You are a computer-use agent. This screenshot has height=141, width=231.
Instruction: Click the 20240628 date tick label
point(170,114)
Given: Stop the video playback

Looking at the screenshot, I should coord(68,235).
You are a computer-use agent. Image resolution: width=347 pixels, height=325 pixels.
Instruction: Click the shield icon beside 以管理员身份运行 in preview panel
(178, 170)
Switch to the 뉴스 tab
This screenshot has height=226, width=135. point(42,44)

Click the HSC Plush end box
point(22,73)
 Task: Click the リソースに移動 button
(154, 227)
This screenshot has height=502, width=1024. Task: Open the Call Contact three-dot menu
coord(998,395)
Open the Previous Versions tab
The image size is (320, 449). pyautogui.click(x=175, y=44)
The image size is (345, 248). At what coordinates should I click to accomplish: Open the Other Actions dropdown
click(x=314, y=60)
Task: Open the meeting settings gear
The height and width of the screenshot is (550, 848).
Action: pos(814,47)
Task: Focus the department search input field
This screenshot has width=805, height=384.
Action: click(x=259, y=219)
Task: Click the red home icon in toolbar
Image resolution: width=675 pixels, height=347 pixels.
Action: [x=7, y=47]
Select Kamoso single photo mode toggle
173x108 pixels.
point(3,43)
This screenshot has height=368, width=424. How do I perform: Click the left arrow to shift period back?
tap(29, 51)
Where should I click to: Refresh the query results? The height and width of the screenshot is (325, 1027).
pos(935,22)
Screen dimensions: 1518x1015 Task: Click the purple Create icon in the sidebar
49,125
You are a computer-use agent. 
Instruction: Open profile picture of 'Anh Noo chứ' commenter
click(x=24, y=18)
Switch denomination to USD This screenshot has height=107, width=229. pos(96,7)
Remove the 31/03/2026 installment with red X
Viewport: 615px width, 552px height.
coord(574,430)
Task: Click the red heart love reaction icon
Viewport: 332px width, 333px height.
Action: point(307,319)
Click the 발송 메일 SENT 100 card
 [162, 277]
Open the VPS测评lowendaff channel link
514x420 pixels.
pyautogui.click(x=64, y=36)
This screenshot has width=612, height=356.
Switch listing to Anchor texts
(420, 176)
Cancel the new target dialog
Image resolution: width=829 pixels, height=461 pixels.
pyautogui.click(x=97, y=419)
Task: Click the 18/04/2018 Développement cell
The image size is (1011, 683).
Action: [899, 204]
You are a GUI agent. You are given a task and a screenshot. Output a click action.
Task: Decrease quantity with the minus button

- _What to produce_:
Set down nothing but the lines from the one with "Instruction: Open profile" through the end of the records, keeping each line exactly as written and including both ends.

- _Response to the task_:
Instruction: Open profile picture of 'Anh Noo chứ' commenter
click(x=24, y=18)
Switch denomination to USD This screenshot has height=107, width=229. pos(96,7)
Remove the 31/03/2026 installment with red X
Viewport: 615px width, 552px height.
coord(574,430)
Task: Click the red heart love reaction icon
Viewport: 332px width, 333px height.
Action: point(307,319)
Click the 발송 메일 SENT 100 card
 [162, 277]
Open the VPS测评lowendaff channel link
514x420 pixels.
pyautogui.click(x=64, y=36)
This screenshot has width=612, height=356.
Switch listing to Anchor texts
(420, 176)
Cancel the new target dialog
Image resolution: width=829 pixels, height=461 pixels.
pyautogui.click(x=97, y=419)
Task: Click the 18/04/2018 Développement cell
The image size is (1011, 683).
Action: [899, 204]
You are a GUI agent. You are given a task and a screenshot. Output a click action.
Task: Decrease quantity with the minus button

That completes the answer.